When invoking a semanage command, some of the commands fail with an error about 'audit' not being defined. For instance, when declaring a file context:
~# semanage fcontext -a -t swapfile_t /infratest_swapfile
Traceback (most recent call last):
File "/usr/lib/python-exec/python2.7/semanage", line 933, in
File "/usr/lib/python-exec/python2.7/semanage", line 912, in do_parser
File "/usr/lib/python-exec/python2.7/semanage", line 364, in handleFcontext
OBJECT.add(args.file_spec, args.type, args.ftype, args.range, args.seuser)

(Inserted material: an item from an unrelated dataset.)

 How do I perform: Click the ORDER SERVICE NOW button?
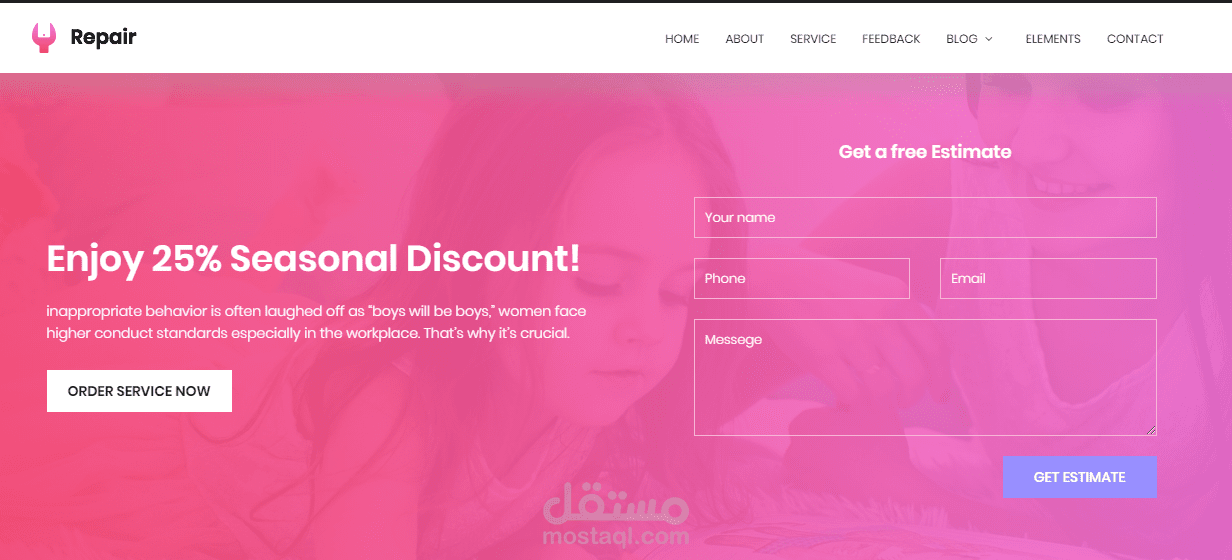(x=139, y=391)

File "/usr/lib64/python2.7/site-packages/seobject.py", line 1933, in add
self.__add(target, type, ftype, serange, seuser)
File "/usr/lib64/python2.7/site-packages/seobject.py", line 1929, in __add
self.mylog.log_change("resrc=fcontext op=add %s ftype=%s tcontext=%s:%s:%s:%s" % (audit.audit_encode_nv_string("tglob", target, 0), ftype_to_audit[ftype], seuser, "object_r", type, serange))

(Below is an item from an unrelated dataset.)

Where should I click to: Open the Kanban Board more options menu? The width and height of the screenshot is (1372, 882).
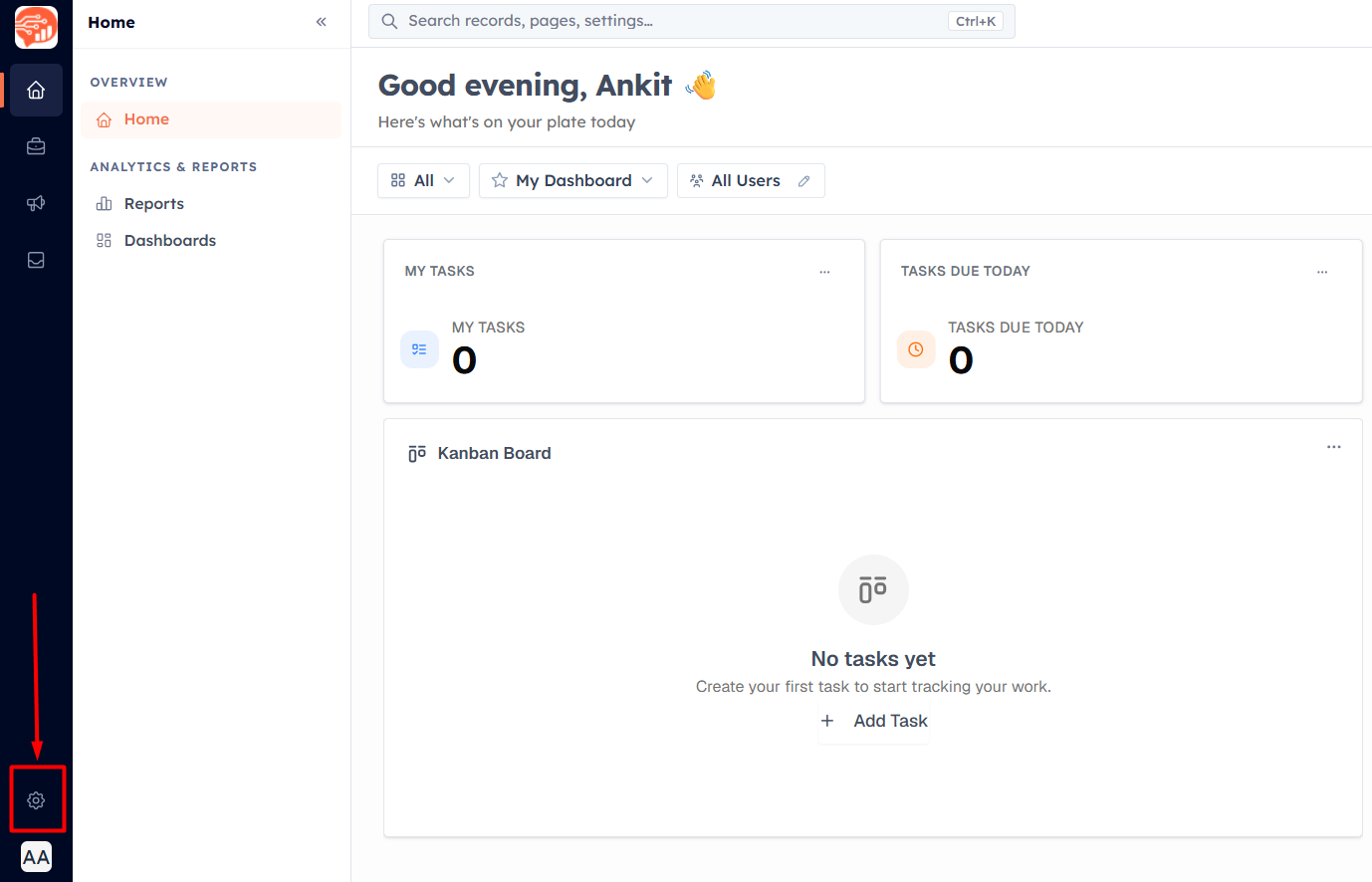pyautogui.click(x=1334, y=447)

NameError: global name 'audit' is not defined
This error occurs both with USE="audit" as well as USE="-audit".
The seobject.py file seems to require audit.py, offered by sys-process/audit[python]. A few observations:
(1.) sys-process/policycoreutils[audit] does not pull in sys-process/audit[python], something that probably needs to be fixed
(2.) there is audit-related code in seobject.py that is wrapped in a try...except block. The audit code where this failure occurs is outside this wrapped code, it was perhaps added later on and did not reflect on the non-audit usage.

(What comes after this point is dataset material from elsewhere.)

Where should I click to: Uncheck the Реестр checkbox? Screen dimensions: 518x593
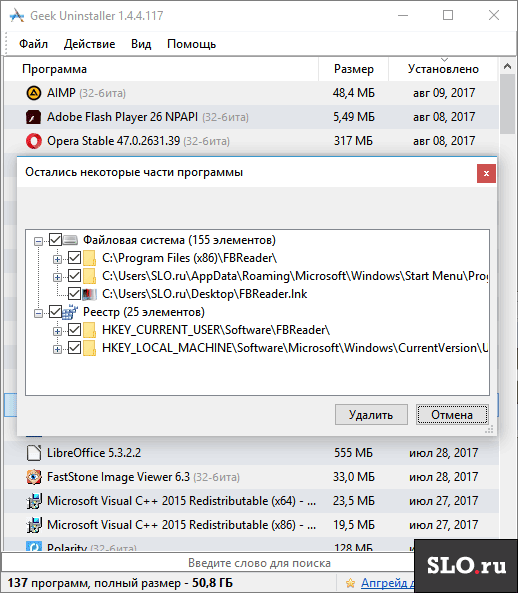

If sys-process/audit is installed, with USE="python", then this problem (global name 'audit' is not defined) no longer occurs.
The audit[python] dependency is now in policycoreutils-2.6-r1 (~arch).
However, the other issue (as we need to support it with USE="-audit" as well) is not resolved yet. Is reported upstream, might only be fixed in later versions.